Stored procedures vs JDO for data warehousing project
In the old days we used to access the database through stored procedures. They were seen as `the better' way of managing the data. We keep the data in the database, and any language/platform can access it through JDBC/ODBC/etc.
However, in recent years run-time reflection/meta-data based storage retrieval mechanisms such as Hibernate/DataNucleus have become popular. Initially we were worried that they'd be slow because of the extra steps involved (reflection is expensive) and how they retrieve unnecessary data (the whole object) when all we need is one field.
I'm starting to plan for a large data warehousing project that uses J2EE, but I'm a bit unsure whether to go for Stored Procedures or JDO/JPA and the like. Recently, I've been working with Hibernate, and to be quite honest, I don't miss writing CRUD stored procedures!
It essentially boils down to:
+ Can be optimised on the server (although only the queries)
- There's likely to be more than a thousand stored procedures: add, delete, update, getById, etc, for each table.
+ I won't spend the next few months writing parameters.add("@firstNames", customer.getFirstName()); ...
- Will be slower than SPs (but most support paging)
What would you plump for in my situation. In this case I think it's a much of a muchness.
No correct solution
"JDO - Will be slower than SPs (but most support paging)"
This assumption is often false. There's no reason for SP's to be particularly fast. I've done some measurements and they're no faster than code outside the database.
A data warehouse is characterized by insert-only loads and long-running
SELECT...GROUP BY... queries.
You're not writing OLTP transactional processing. You're not using 3NF as a way to prevent update anomalies on update/delete transactions.
Since you're doing bulk inserts, a SP will definitely be slower than a bulk load utility. Bulk loaders are often multi-threaded and will consume all available CPU resources. The SP is part of the DB and can only share limited DB resources.
Since you're mostly doing
SELECT GROUP BY, a SP won't help much here, either. The SELECT statement doesn't benefit from being wrapped in a procedure.
You don't need them. They don't help.
You can easily benchmark a bulk-load and a query to demonstrate that SP's aren't helping.
Rod Johnson in his "J2EE Design adn Development" wrote a very clear analysis about ORM/StoredProcedures. He said that
Stored procedures should only be used in a J2EE system to perform operations that will always use the database heavily, whether they're implemented in the database or in Java code that exchanges a lot of data with the database.
As you're planning to implement a datawarehouse, I think that the stored procedures approach is the right choice.

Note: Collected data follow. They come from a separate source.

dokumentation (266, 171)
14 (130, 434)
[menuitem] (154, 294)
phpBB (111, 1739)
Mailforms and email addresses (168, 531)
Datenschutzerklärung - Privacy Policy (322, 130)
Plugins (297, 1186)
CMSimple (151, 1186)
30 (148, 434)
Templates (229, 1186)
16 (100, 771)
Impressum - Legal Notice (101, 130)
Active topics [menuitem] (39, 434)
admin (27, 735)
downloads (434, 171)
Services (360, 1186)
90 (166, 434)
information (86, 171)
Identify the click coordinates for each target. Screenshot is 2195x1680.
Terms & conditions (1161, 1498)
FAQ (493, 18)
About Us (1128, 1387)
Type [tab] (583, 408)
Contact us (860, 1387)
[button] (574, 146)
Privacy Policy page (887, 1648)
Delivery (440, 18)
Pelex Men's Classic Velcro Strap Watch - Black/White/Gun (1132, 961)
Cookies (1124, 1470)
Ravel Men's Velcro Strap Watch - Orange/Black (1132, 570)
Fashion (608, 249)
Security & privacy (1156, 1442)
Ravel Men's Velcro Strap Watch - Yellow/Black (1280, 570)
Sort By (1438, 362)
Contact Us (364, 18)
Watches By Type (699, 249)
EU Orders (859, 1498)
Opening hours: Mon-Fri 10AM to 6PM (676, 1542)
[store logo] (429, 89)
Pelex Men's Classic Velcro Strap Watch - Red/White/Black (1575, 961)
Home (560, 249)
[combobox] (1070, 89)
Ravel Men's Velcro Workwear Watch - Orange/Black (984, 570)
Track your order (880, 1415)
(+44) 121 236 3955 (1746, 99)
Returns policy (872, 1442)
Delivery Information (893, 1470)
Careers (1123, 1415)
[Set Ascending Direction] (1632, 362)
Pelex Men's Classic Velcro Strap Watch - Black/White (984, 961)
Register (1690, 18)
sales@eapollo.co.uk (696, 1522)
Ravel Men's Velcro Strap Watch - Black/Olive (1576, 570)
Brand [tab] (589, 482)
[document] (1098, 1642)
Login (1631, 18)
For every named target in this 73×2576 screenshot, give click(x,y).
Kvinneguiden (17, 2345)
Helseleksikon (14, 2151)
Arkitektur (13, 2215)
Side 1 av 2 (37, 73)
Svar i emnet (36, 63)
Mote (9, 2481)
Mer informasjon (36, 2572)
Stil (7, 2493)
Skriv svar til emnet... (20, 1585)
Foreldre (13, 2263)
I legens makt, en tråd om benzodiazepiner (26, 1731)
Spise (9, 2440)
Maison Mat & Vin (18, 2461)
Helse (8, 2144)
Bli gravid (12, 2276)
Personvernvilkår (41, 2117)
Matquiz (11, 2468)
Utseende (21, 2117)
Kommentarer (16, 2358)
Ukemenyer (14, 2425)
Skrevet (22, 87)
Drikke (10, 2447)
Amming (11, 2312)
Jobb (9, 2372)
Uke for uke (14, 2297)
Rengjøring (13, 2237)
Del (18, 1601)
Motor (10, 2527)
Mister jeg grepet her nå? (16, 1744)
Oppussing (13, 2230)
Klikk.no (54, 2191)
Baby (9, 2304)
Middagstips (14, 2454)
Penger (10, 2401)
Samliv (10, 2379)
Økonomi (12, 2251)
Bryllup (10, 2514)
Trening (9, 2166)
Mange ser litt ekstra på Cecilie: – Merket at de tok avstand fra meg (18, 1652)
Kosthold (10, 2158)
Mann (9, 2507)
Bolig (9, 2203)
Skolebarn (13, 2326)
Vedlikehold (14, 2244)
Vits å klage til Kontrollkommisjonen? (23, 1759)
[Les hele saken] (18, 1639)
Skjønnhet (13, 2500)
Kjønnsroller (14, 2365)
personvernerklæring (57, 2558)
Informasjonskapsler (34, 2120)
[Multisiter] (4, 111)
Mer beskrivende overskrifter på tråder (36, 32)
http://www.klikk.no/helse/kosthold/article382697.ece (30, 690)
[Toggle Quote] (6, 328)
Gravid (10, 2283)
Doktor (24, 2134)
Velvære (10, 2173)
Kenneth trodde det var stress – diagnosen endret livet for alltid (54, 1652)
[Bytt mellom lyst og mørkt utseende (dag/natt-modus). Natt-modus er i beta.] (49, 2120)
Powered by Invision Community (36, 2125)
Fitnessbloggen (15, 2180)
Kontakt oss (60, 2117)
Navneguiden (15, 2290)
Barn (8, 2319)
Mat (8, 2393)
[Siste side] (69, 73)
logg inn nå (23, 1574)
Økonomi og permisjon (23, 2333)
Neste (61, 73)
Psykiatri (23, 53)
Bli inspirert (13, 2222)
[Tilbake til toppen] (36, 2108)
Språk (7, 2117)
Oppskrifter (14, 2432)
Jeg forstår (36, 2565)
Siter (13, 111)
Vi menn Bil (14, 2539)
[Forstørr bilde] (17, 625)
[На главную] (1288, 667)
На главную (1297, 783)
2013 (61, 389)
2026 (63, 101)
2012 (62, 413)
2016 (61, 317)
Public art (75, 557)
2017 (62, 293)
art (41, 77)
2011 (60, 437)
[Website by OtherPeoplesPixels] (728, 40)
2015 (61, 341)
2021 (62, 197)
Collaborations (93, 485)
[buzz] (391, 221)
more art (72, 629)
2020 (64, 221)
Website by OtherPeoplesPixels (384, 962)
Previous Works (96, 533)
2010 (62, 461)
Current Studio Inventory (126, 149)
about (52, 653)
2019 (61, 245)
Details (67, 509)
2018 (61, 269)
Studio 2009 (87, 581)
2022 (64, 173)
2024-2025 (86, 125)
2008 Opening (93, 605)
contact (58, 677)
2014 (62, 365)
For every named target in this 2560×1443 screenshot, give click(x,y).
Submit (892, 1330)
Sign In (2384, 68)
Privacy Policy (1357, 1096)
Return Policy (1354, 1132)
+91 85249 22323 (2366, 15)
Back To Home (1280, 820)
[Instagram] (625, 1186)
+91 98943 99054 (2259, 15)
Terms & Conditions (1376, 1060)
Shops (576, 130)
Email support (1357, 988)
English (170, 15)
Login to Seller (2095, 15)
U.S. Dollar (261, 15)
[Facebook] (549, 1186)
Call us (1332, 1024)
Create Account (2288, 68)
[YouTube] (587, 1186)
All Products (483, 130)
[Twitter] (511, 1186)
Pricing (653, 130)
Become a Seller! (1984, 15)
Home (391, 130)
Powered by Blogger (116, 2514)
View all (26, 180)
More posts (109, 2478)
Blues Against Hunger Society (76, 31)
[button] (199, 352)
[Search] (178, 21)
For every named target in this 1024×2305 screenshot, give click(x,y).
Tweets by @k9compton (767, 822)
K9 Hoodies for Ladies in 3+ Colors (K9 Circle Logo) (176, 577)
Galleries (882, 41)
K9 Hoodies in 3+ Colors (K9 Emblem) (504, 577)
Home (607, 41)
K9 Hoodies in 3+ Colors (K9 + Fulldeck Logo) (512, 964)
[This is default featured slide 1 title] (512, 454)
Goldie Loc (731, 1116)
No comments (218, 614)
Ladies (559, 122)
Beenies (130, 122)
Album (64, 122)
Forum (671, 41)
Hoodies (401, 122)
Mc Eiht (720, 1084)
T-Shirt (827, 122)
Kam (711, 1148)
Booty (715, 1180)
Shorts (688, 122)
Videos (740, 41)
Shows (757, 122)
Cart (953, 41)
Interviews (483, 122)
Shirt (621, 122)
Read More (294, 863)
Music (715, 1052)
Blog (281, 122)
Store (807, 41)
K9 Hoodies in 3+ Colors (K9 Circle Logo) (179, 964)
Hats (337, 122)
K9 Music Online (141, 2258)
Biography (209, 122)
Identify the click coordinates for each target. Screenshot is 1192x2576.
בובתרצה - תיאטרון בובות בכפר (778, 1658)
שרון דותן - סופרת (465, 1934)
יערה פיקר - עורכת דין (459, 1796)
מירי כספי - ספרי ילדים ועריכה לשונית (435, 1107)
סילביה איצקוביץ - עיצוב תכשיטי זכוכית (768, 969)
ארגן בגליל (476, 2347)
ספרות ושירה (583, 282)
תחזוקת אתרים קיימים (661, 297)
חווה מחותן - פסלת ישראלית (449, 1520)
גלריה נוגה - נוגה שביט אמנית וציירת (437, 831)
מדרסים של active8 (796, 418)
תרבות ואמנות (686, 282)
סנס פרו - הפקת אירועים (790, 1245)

I would suggest using the metadata to generate the scripts you use for loading into the data warehouse. This allows you to get performance benefits from using specialised load tools and perhaps from stored procedures (if you're using a sufficiently ancient database). Also, you will probably end up hand coding at least some SQL. Having your generic scripts done as stored procs will allow you to schedule all of them in the same way and not have to worry about changing how they are invoked when you rewrite some generated code to make it run better.
As for getting the data out, if what you're building in J2EE is a reporting tool, then you may be better off using JDO. While I'm not terribly familiar with the reporting side of things, one benefit I can see is that it will be easier to allow your end users to make custom reports that you did not anticipate in advance (although you've still got to have some limits on what they can do so that they don't take down the database in the process).